Document text
+--

Wikipedia use remains strong, but researchers warn that AI data scraping poses challenges for the online encyclopedia’s future.
Wikipedia is, at least for now, surviving the artificial intelligence (AI) era, according to a new study by King’s College London in the United Kingdom.
The free, internet-based encyclopedia launched in 2001 has long been the subject of doom-laden predictions, suggesting the imminent death of Wikipedia due to the rise of AI tools such as ChatGPT.
Distancing itself from these negative forecasts, the study shows that people still use Wikipedia, while noting that AI scraping–the large-scale collection of data from websites–and changes in how users access information pose challenges for the platform.
Wikipedia engagement continues
Published in the Association for Computing Machinery (ACM) Collective Intelligence, the article analysed 12 Wikipedia language editions — six with ChatGPT access and six without — from January 2021 to January 2024.
Scientists saw no drop in Wikipedia activity during the 36 months. In fact, they found an increase in page views and visitor numbers across all language editions, although the growth was smaller in languages where ChatGPT was available.
Despite this, the study found no evidence that ChatGPT reduced the number of edits or editors on Wikipedia.
The researchers also noted several limitations, such as the possibility that some users bypassed ChatGPT restrictions using virtual private networks (VPNs), and the study did not account for the popularity of ChatGPT in different countries.
These findings align with previous research on AI and Wikipedia, showing steady traffic on the free encyclopedia, while highlighting some significant challenges for the platform’s future.
Long-term threat of AI to Wikipedia
While the data challenge the idea of Wikipedia’s death, researchers also stress that the encyclopedia is facing serious difficulties.
“AI developers are letting their scrapers loose on Wikipedia to train them on high-quality data, pushing up traffic to levels where Wikipedia’s servers are struggling to keep up,” Elena Simperl, professor of computer science at King’s and co-director of the King’s Institute for Artificial Intelligence, said in a statement.
Simperl also noted that AI-generated content often draws on Wikipedia without crediting it, diverting web traffic away from the online encyclopedia.
In this regard, Simperl’s colleague and first author of the study, Neal Reeves, called for a ‘new social contract’ between AI companies and Wikipedia, one in which the platform could maintain control over its content while still allowing it to be used for AI training.
The article was published on the same day that Wikimedia Deutschland, the German branch of the foundation that runs Wikipedia, announced the Wikidata Embedding Project—a new database designed to make it easier for users, and especially AI models, to access Wikipedia’s content.
With this system AI developers will be able to use knowledge verified by Wikipedia editors, rather than relying solely on scraped pages.

+--

Goal of the exercise
From the article on Wikipedia in the AI era, copy verbatim the passage starting at "Despite this, the" and ending at "in different countries.". Work only from the article on Wikipedia in the AI era.

Information supplied
+--

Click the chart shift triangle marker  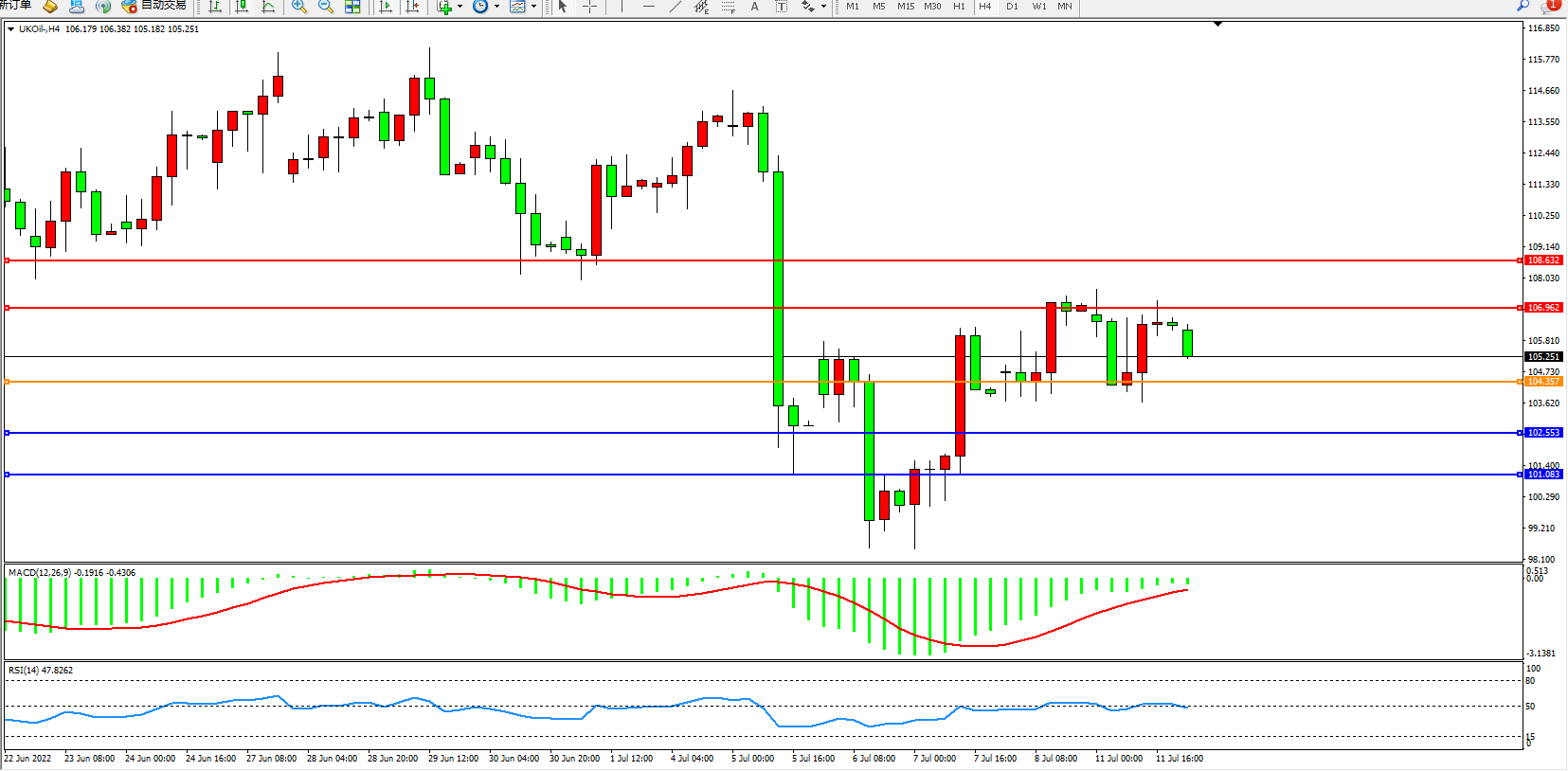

+--

Written solution
Despite this, the study found no evidence that ChatGPT reduced the number of edits or editors on Wikipedia.
The researchers also noted several limitations, such as the possibility that some users bypassed ChatGPT restrictions using virtual private networks (VPNs), and the study did not account for the popularity of ChatGPT in different countries.